Aufgabenstellung => Schreiben Sie den gesamten Seitenauszug über den Tod und das Leben Wort für Wort nieder.

Seitenauszug =>
━━━━━━━━━━━━━━━━━━━━━━━━━━━━━━
Der Tod ist eine der am meisten gefürchteten Vorstellungen unter den menschlichen Lebensformen.
Er scheint das Ende des Lebens zu sein, der ultimative Verlust, die Auslöschung.
Um diese Angst nutzbar zu machen und mit ihr umzugehen, wurden viele Glaubensvorstellungen geschaffen, einige, um zu trösten, andere, um scheinbare Kontrolle auszuüben.
Aber das Leben kann nicht sterben. Es geht weiter und weiter und weiter, verändert seine Form und sein Aussehen, fällt auseinander, nur um in neuer Gestalt wieder aufzutauchen. Kriege können es nicht aufhalten, ebenso wenig wie Krankheiten oder Naturkatastrophen.
━━━━━━━━━━━━━━━━━━━━━━━━━━━━━━
Datensätze =>

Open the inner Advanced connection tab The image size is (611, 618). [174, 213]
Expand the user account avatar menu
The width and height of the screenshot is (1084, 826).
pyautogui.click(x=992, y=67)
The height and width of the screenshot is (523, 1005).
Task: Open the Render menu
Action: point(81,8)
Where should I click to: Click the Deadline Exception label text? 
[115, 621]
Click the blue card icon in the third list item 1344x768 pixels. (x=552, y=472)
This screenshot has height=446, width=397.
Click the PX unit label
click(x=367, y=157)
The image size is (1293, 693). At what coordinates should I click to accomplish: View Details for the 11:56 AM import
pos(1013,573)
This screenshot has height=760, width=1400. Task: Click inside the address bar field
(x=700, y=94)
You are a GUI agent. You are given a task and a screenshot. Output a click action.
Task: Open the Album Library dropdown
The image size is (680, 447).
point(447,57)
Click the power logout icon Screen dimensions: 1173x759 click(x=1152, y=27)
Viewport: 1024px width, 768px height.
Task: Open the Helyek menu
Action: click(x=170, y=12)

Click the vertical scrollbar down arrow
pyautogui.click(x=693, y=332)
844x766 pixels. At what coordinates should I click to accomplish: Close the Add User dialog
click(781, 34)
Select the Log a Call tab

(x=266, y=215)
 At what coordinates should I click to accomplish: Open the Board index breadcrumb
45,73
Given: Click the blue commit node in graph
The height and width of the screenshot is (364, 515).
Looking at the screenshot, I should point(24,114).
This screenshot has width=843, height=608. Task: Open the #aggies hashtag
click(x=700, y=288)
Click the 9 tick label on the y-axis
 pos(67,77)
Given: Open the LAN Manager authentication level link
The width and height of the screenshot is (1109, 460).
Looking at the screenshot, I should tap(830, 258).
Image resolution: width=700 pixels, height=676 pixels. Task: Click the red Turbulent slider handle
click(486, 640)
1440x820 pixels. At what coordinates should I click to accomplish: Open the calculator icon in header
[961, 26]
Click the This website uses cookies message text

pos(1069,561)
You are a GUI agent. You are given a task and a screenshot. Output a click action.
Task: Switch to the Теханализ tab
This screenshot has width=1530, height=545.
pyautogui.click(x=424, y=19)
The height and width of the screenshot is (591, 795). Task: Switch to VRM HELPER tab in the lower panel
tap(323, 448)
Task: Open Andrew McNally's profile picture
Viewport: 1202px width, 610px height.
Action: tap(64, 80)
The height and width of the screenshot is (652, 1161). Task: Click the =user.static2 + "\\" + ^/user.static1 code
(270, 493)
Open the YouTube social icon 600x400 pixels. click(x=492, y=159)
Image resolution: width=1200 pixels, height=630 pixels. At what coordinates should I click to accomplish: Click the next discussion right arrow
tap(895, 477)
━━━━━━━━━━━━━━━━━━━━━━━━━━━━━━
Die Antwort =>
Der Tod ist eine der am meisten gefürchteten Vorstellungen unter den menschlichen Lebensformen.
Er scheint das Ende des Lebens zu sein, der ultimative Verlust, die Auslöschung.
Um diese Angst nutzbar zu machen und mit ihr umzugehen, wurden viele Glaubensvorstellungen geschaffen, einige, um zu trösten, andere, um scheinbare Kontrolle auszuüben.
Aber das Leben kann nicht sterben. Es geht weiter und weiter und weiter, verändert seine Form und sein Aussehen, fällt auseinander, nur um in neuer Gestalt wieder aufzutauchen. Kriege können es nicht aufhalten, ebenso wenig wie Krankheiten oder Naturkatastrophen.